EXERCISE TASK 1
In the article on erasing personal information online, reproduce the portion from "Your shopping habits, your" to "impossible to control.", substituting "event" for "ceremony".
EXERCISE TASK 2
Proceed with the article on erasing personal information online, writing on from the end of its final paragraph.

How to Erase Your Personal Information From the Internet (It’s Not Impossible!)
Your shopping habits, your family members’ names, even your salary is out there for anyone to see. But you can take back control.
The internet knows my age and home address. It knows how much I make and what I do for work. It knows when I last voted and who I voted for. Recently, I got married in a supposedly secret ceremony at city hall. The internet found out before my mother.
I didn’t willingly share this information, but I’m not at all surprised that it’s online. Personal data — the searches, photos, purchases, locations, and Facebook messages that populate digital identities and fuel the attention economy — is the internet’s favorite currency. It’s also becoming impossible to control.
That’s partly because the US lacks substantial data-privacy legislation. You’re not really protected against rampant data brokering on “background check” sites like Whitepages and BeenVerified, which scrape public records and compile information — like your home address and phone number — and make them painfully visible.
And yes, when we sign up for Instagram or order our dinners on Caviar, we might technically be voluntarily signing away our rights, but what other choice do we have? Privacy policies are tailor-made to obscure their murky contents, and few of us take the time to read the terms of service. Plus, “if you want complete control — if you want to opt-out, you’re going to lead a very limited life,” says Eva Galperin, director of cybersecurity at the Electronic Frontier Foundation.
In 2019, data privacy landed in the spotlight when Russia-based photo-editing app Faceapp admitted that it was collecting metadata on user photos. The story resulted in Sen. Chuck Schumer (D-NY) calling for an FBI probe, but such practices are common in Silicon Valley.
Social media is, after all, just a small piece of the data puzzle. “We really have two forms of digital selves,” explains Jen King, director of privacy at the Center for Internet and Society at Stanford University. “One is basically all the data that companies collect on us — that’s what you find in the hands of data brokers. The other is the one you construct, the one we curate and spend a lot of time trying to control. The two things overlap, but one is controlled by you and the other is not.”

RECORDED INFORMATION
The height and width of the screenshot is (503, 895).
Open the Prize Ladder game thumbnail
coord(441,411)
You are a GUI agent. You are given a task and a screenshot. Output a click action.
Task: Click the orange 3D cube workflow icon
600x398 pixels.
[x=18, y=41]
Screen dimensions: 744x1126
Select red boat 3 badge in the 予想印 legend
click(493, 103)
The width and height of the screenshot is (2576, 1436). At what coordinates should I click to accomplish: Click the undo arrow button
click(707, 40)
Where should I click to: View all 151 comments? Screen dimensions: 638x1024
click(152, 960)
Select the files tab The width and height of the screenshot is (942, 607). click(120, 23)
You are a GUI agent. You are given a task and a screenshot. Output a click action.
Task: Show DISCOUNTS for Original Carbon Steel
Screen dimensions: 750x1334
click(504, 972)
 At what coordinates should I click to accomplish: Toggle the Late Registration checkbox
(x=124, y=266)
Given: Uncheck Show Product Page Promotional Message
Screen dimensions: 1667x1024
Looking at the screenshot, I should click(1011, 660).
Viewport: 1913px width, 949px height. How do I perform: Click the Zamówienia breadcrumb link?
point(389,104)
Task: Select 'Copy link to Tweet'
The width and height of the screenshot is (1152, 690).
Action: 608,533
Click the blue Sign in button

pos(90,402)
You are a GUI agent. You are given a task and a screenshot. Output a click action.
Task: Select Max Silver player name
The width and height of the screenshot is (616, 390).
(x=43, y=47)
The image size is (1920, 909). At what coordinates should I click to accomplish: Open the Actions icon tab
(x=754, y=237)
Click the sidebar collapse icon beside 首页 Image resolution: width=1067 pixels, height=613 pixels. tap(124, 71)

EXERCISE RESULT 1
Your shopping habits, your family members’ names, even your salary is out there for anyone to see. But you can take back control.
The internet knows my age and home address. It knows how much I make and what I do for work. It knows when I last voted and who I voted for. Recently, I got married in a supposedly secret event at city hall. The internet found out before my mother.
I didn’t willingly share this information, but I’m not at all surprised that it’s online. Personal data — the searches, photos, purchases, locations, and Facebook messages that populate digital identities and fuel the attention economy — is the internet’s favorite currency. It’s also becoming impossible to control.

EXERCISE RESULT 2
As New York Times tech columnist Brian X. Chen discovered, even something as innocuous as a phone number can be used to reveal where you live, who you’re related to, and whether or not you’ve ever been arrested. This information can also be used to breeze past security questions used to secure online accounts.
This is bad — very bad — for physical safety. In 2014, video game designer Zoe Quinn was forced to move out of her house when trolls began posting photos of her apartment alongside graphic death threats — part of a harassment campaign known as Gamergate. “Your typical middle-class white guy living in Santa Clara might think, ‘What’s the worst thing that could happen to me?’ But vulnerable populations,” such as women and minorities, Galperin says, “are always the canaries in the coal mine.”
“People assume privacy is about how you communicate to another individual. They forget it also involves the extent to which you’re being tracked and surveilled online,” adds King. “In the US right now, I don’t know if there’s a good way to opt out. It’s really, really tough. But I haven’t given up hope that there will be federal-level change.”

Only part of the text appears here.